Continua la pubblicazione degli albi in piccolo formato della Biblioteca Topipittori, questa volta in edicola arriva uno dei miei titoli preferiti: “La zuppa Lepron” di Giovanna Zoboli che avevo fatto vedere in questo video.
Su consiglio di Senza Rossetto progetto di Giulia Cuter e Giulia Perona “che racconta le donne (quelle di ieri, quelle di oggi e quelle di domani)

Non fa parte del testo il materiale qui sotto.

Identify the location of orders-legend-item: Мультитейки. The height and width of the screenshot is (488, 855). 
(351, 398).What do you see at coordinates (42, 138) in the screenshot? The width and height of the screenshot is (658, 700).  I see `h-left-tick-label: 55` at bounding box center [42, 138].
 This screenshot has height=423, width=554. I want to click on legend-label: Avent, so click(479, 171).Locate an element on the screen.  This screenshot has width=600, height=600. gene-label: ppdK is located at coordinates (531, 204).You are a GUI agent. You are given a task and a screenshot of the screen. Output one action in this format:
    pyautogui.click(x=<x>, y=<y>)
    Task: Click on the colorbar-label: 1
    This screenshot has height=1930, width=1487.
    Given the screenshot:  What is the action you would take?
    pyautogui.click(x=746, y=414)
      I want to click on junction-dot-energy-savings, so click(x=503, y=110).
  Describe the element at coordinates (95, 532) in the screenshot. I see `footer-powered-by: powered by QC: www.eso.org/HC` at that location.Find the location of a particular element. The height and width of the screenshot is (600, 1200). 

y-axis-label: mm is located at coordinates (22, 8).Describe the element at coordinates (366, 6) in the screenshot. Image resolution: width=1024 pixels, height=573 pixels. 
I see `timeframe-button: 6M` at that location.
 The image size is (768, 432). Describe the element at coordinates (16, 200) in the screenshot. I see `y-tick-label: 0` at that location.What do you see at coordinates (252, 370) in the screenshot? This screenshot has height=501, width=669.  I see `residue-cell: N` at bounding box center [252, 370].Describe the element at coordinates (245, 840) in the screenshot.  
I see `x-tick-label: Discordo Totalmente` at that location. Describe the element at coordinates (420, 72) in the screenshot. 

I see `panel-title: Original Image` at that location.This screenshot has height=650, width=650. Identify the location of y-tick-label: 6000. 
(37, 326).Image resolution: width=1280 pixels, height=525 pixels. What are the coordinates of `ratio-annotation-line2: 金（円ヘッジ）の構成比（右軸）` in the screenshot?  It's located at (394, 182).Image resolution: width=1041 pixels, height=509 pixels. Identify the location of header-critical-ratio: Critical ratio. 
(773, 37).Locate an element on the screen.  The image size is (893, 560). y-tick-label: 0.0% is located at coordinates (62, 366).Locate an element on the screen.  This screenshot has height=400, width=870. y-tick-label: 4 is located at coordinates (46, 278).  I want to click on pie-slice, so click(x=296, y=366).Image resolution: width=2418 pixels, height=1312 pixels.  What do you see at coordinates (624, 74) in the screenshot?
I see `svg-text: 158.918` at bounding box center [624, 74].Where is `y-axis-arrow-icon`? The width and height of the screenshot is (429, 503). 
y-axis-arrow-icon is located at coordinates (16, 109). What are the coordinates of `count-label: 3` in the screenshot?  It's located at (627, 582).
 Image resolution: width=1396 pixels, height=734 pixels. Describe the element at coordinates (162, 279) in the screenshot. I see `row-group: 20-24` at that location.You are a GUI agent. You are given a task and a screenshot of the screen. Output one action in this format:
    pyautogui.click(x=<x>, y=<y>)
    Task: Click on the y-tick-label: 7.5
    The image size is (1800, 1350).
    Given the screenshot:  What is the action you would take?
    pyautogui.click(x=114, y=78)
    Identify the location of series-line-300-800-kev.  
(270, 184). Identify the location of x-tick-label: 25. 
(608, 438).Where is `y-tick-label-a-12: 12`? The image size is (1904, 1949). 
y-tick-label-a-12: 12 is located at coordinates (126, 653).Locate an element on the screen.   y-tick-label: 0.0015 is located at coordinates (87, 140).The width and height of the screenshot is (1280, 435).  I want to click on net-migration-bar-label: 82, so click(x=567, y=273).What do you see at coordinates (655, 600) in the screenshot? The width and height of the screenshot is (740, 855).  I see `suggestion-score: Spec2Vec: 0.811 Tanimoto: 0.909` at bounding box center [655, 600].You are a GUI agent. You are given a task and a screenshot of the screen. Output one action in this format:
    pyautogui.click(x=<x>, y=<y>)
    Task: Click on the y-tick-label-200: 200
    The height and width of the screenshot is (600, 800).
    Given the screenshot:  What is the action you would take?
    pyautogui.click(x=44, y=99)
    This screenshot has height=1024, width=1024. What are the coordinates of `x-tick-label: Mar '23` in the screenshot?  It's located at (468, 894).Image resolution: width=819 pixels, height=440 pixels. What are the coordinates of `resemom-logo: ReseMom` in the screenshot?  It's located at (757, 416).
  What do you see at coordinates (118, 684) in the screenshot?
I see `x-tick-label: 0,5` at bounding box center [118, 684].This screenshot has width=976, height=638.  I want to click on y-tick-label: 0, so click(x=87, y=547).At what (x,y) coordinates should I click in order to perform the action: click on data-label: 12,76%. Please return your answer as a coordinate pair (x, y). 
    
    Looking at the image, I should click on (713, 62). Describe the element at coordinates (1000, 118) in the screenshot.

oltre ogni convenzione e stereotipo che la società attribuisce all’universo femminile” ho iniziato ad ascoltare GIANNI, il podcast di Caroline Baglioni per la neonata Baby Hurricane. È una storia che parla di salute mentale, legami e memorie familiari e stigma sociale. Cuter e Perona ne parlano così:Gianni è un uomo psicologicamente fragile, nato e vissuto in un piccolo paese della provincia di Perugia, noto a tutti per le sue stranezze - tra picchi di euforia e fasi depressive- ma nel profondo sconosciuto ai più, anche alla sua famiglia. Fino a quando, molti anni dopo la sua scomparsa, la nipote Caroline Baglioni non trova per caso tre audiocacassette registrate dallo zio negli anni Ottanta e il suo destino a quello di Gianni si intrecciano per sempre.
#UnAlboAllaSettimana
L’anno scorso, di questi tempi e su Thread, provavo a consigliare #unalboalgiorno tra quelli che di solito porto in classe. Inutile dire che quei ritmi non fanno per me, perché non sono durata neanche due mesi, ma credo che uno alla settimana sia più che sostenibile. Quindi, ecco il quarto, consigliatomi dalla mia collega Cristina C. la settimana scorsa:
Biofilia di Cathy Eliot, Storiedichi Edizioni
Ogni lingua ha le sue parole per descrivere l’istinto degli esseri umani di entrare in relazione con il mondo naturale, quella che viene chiamata biofilia. Cathy Eliot ne ha raccolte tredici “intraducibili” in italiano e le ha illustrate in un piccolo gioiello cartonato dalle pagine spesse. Sapevo, dal momento in cui Cristina me ne ha parlato, che sarei corsa in biblioteca a prenotarne una copia.
È domenica 2 febbraio 2025, l’inverno avanza, ma ieri ho salvato dei narcisi bianchi all’IKEA.